» RECORDED DATA:
= Beginning of Section =
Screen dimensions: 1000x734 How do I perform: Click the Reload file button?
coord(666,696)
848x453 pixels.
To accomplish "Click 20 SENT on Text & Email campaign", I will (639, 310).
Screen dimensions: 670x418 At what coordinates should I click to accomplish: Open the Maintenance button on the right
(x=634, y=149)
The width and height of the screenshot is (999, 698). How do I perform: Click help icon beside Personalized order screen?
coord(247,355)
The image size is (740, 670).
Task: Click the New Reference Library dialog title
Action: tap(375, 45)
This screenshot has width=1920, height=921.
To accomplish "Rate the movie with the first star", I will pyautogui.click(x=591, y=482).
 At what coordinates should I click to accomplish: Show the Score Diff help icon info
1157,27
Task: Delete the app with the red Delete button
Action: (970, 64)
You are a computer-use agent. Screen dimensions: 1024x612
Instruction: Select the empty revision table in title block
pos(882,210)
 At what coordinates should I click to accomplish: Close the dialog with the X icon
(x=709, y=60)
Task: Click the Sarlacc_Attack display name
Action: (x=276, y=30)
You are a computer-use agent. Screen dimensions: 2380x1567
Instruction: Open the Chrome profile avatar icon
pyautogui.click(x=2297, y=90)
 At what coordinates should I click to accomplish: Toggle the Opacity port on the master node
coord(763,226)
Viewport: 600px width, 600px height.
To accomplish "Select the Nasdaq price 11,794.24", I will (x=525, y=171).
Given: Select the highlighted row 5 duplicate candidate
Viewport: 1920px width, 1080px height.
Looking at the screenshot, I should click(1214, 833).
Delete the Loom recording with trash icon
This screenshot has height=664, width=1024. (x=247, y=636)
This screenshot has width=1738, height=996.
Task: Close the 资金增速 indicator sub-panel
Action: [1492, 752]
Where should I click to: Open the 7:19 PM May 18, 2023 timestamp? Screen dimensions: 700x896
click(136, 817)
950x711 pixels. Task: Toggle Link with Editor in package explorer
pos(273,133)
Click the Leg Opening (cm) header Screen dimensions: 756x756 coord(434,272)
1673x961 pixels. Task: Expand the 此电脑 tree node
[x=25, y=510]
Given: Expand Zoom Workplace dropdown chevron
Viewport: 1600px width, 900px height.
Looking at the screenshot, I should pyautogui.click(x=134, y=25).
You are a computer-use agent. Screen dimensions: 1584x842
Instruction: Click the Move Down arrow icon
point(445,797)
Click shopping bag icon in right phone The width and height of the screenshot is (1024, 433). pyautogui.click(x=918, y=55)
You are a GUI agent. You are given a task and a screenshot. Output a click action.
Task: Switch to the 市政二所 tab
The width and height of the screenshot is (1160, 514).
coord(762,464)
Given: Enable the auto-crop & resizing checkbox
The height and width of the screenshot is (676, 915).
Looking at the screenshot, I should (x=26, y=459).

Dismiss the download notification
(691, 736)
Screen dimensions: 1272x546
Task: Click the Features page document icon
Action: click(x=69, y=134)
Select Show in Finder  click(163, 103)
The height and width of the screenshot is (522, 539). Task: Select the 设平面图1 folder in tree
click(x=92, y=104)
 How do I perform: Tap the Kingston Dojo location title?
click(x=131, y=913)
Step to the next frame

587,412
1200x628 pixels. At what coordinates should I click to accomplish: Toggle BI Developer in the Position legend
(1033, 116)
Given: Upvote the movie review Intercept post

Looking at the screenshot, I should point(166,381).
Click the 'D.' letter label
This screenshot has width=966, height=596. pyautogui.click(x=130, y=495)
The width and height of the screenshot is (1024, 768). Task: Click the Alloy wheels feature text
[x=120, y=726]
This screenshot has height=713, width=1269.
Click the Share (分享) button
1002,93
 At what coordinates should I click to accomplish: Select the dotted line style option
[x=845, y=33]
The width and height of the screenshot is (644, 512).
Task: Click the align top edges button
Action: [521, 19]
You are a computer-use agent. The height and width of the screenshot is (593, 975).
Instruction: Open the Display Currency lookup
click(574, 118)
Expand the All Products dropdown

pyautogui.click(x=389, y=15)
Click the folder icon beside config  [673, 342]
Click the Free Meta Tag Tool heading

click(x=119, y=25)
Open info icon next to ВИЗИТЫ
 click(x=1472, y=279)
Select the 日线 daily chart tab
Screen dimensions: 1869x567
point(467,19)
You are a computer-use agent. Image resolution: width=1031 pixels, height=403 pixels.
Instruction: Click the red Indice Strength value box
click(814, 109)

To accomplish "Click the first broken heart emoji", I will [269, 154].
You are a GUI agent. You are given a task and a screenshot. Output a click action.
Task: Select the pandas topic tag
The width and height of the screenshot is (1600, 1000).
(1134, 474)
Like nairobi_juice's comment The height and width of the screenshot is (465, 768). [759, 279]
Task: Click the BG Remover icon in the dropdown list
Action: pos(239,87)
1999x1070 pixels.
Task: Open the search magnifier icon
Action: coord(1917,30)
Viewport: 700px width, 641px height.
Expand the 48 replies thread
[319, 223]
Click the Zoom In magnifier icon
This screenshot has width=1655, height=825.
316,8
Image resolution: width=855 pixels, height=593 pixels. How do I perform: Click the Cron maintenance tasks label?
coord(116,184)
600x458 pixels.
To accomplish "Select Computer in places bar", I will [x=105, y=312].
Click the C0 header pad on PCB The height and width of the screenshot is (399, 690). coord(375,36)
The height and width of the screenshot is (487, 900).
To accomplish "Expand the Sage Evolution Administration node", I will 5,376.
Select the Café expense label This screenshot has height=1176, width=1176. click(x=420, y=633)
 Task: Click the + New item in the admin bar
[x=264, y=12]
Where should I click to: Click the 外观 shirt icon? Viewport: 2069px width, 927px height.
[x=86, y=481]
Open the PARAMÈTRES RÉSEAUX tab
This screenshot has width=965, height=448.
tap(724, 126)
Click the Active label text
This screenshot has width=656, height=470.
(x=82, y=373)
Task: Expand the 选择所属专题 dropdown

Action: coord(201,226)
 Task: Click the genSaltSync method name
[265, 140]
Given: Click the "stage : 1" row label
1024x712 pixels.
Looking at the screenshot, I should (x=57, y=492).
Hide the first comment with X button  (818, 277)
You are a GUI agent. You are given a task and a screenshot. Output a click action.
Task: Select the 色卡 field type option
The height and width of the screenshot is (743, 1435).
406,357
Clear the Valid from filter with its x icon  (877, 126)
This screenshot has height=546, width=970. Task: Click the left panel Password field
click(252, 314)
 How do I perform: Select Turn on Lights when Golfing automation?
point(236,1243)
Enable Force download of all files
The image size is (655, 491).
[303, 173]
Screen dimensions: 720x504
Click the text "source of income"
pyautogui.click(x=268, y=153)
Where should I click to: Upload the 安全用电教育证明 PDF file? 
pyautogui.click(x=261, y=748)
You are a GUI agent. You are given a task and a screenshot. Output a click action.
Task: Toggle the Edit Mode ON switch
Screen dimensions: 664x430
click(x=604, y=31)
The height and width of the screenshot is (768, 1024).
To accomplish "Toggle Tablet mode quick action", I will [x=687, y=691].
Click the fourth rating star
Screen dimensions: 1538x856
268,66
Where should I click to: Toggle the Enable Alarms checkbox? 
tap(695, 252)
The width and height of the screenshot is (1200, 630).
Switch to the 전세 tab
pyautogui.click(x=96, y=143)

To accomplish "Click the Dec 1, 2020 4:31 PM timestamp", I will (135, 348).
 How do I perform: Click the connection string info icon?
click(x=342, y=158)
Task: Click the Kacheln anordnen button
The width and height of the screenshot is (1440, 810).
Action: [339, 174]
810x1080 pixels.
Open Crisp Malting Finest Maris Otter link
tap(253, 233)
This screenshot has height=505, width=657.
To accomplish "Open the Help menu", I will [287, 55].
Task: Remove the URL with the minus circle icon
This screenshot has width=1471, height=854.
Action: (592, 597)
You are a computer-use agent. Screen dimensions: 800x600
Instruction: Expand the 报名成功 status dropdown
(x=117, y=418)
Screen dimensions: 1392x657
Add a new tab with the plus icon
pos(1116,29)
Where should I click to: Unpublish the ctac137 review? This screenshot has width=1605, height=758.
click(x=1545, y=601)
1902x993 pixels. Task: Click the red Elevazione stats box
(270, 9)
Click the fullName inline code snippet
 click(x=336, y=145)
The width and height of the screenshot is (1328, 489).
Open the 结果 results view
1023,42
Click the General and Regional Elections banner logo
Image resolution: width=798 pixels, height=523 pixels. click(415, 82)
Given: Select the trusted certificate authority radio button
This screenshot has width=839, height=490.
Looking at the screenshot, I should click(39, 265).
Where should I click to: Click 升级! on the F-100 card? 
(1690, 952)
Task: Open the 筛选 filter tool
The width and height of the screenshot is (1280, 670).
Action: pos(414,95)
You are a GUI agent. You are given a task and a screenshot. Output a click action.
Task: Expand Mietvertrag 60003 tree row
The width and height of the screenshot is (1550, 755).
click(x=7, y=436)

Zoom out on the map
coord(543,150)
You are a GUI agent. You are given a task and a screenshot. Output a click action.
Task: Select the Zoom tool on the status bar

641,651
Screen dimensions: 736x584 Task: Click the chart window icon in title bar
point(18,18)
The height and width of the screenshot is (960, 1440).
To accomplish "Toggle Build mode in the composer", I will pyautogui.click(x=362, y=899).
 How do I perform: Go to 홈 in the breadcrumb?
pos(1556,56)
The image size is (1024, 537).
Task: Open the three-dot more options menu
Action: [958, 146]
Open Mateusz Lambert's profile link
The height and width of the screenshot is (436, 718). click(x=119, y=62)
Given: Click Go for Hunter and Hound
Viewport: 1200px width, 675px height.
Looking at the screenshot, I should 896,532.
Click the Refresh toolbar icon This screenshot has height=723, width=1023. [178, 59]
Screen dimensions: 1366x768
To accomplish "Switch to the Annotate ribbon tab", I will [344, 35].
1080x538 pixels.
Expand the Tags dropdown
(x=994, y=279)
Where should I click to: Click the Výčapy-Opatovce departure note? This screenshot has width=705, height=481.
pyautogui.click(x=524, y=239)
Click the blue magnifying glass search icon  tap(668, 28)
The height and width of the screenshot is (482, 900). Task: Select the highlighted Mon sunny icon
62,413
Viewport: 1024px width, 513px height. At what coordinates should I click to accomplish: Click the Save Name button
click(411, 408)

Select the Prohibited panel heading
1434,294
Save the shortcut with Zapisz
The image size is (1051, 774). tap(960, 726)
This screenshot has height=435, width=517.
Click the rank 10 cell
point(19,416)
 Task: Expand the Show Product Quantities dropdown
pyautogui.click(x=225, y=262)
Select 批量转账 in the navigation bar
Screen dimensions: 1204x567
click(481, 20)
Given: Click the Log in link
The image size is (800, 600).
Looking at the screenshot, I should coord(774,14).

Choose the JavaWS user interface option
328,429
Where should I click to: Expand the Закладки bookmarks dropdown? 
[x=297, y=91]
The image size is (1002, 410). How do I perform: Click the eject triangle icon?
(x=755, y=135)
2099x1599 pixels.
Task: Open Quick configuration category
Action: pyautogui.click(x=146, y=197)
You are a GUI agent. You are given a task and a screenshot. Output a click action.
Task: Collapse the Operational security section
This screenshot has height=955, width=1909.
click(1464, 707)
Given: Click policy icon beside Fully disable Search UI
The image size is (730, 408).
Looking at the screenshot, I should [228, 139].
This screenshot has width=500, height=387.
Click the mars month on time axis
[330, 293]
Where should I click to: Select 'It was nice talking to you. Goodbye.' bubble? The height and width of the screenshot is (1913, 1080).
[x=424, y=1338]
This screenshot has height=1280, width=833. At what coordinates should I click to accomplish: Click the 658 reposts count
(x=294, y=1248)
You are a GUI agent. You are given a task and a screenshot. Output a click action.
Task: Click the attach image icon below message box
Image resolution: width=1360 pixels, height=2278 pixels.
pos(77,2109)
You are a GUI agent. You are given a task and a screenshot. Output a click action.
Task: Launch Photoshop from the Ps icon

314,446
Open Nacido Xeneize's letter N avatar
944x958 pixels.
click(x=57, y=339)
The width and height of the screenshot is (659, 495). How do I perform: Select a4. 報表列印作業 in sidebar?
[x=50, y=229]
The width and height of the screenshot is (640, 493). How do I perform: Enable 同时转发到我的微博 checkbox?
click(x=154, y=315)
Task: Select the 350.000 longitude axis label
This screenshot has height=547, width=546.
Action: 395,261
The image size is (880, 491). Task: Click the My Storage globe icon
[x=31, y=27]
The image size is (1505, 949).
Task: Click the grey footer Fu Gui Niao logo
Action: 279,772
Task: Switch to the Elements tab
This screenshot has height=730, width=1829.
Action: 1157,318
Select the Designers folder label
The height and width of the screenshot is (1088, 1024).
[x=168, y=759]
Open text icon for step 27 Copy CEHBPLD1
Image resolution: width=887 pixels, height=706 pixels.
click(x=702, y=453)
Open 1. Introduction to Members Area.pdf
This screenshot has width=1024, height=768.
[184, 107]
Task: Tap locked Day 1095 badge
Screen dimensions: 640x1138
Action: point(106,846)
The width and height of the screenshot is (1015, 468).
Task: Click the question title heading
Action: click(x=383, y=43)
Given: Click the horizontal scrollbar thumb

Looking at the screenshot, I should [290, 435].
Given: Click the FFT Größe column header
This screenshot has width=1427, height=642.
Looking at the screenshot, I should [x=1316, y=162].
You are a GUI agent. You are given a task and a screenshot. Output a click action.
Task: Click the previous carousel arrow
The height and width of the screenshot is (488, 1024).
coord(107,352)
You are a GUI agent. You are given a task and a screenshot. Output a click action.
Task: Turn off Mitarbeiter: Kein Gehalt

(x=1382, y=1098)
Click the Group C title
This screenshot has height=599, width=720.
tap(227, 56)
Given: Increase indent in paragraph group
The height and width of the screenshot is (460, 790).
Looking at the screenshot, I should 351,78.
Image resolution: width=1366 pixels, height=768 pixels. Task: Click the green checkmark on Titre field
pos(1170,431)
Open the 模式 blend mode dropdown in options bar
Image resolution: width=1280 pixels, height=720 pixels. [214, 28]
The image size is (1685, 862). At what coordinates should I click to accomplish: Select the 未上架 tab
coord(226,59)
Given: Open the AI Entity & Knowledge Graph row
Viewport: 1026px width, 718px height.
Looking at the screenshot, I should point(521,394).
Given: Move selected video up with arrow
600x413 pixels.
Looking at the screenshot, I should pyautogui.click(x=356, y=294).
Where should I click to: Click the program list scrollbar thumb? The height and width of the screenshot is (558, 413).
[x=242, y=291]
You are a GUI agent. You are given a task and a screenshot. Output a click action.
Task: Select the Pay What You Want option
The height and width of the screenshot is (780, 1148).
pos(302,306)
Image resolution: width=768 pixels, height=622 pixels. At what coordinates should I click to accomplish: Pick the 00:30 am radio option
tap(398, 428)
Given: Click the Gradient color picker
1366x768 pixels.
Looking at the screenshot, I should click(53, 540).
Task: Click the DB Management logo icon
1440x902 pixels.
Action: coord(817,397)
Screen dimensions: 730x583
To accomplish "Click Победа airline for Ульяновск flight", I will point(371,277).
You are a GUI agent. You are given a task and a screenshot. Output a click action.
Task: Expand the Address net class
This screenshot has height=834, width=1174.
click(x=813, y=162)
= End of Section =
» TASK TO CARRY OUT:
Across the data above, how many lines include the word "first"? Give only the count.

» REPLY TO THE EXERCISE:
3